Utiliser Facebook sert à rester en contact avec ses amis, famille et connaissances. En toute logique, il est donc possible de partager des photos sur le réseau social. Malheureusement, sur cette plateforme, on ne contrôle pas toujours son image. Et il peut arriver que certaines images de nous que l’on préférerait voir rester dans la sphère privée soient publiées par une tierce personne sans notre permission. 

Pour lutter contre cela, Facebook a annoncé le déploiement de nouveaux outils. Dans un communiqué, l’entreprise indique que dans la plupart des cas, il s’agit de « revenge porn ». C’est-à-dire que, par exemple, à la suite d’une querelle, un internaute va diffuser une photo compromettante de la personne avec laquelle il s’est disputé dans laquelle on peut la voir dénudée ou dans une position dégradante. Le réseau social cite une étude réalisée en 2013 par la Cyber Civil Rights Initiative (CCRI) révélant que 93 % des victimes d’images intimes publiées sans consentement souffrent de détresse émotionnelle et 82 % d’entre elles ressentent une détérioration de leur vie sociale ou professionnelle. 

Signaler et bloquer ce genre de publications

Facebook explique ainsi comment il va œuvrer pour y remédier : 

  • si vous voyez une image intime qui semble avoir été partagée sans l’accord de l’intéressé(e), vous êtes appelé à signaler la publication en cliquant sur la flèche pointée vers le bas située à côté de chaque post qui permet de dérouler un menu d’actions ;
  • des équipes spécialement formées pour ce genre de cas vont passer en revue toutes les images signalées et les supprimer quand elles ne respecteront pas les standards de la communauté établis par Facebook ;
  • le réseau social utilise ensuite une technologie de reconnaissance d’image pour détecter toutes autres tentatives de partage du même contenu sur Facebook, Messenger ou Instagram.

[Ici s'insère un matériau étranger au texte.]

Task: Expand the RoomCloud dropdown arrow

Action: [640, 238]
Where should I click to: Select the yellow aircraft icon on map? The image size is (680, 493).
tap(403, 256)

Un guide pour aider les victimes

Les comptes à l’origine de ces publications peuvent être supprimés, mais chaque internaute peut faire appel s’il estime qu’il y a eu une erreur. Si une personne tente de partager une image qui a déjà été retirée, un message d’alerte lui est envoyé pour l’avertir que ce contenu viole les règles internes de la plateforme. 

Facebook précise œuvrer conjointement avec 150 organisations à travers le monde pour mener à bien cette mission. Par ailleurs, un guide (PDF) est mis à la disposition des internautes pour les aider à supprimer des images intimes publiées sans leur accord.

Puritanisme

Enfin, il est bon de souligner le puritanisme parfois exagéré dont fait preuve Facebook qui censure régulièrement la nudité sur son réseau. À ce propos, voici ce qu’indique l’entreprise dans ses standards de communauté : 

Les utilisateurs partagent parfois des scènes de nudité dans le cadre de campagnes de sensibilisation ou de projets artistiques. Nous limitons l’affichage de scènes de nudité, car certaines audiences au sein de notre communauté mondiale peuvent être sensibles à ce type de contenu […], nos règles peuvent parfois être plus formelles que nous l’aurions souhaité et limiter le contenu partagé à des fins légitimes. Nous cherchons sans cesse à mieux évaluer ce type de contenu et à mieux appliquer nos standards.

Nous supprimons les photographies présentant des organes génitaux ou des fesses entièrement exposées. Nous limitons également certaines images de poitrines féminines si elles montrent le mamelon, mais nous autorisons toujours les photos de femmes qui défendent activement l’allaitement ou qui montrent les cicatrices post-mastectomie de leur poitrine. Nous autorisons également les photos de peintures, sculptures et autres œuvres d’art illustrant des personnages nus […].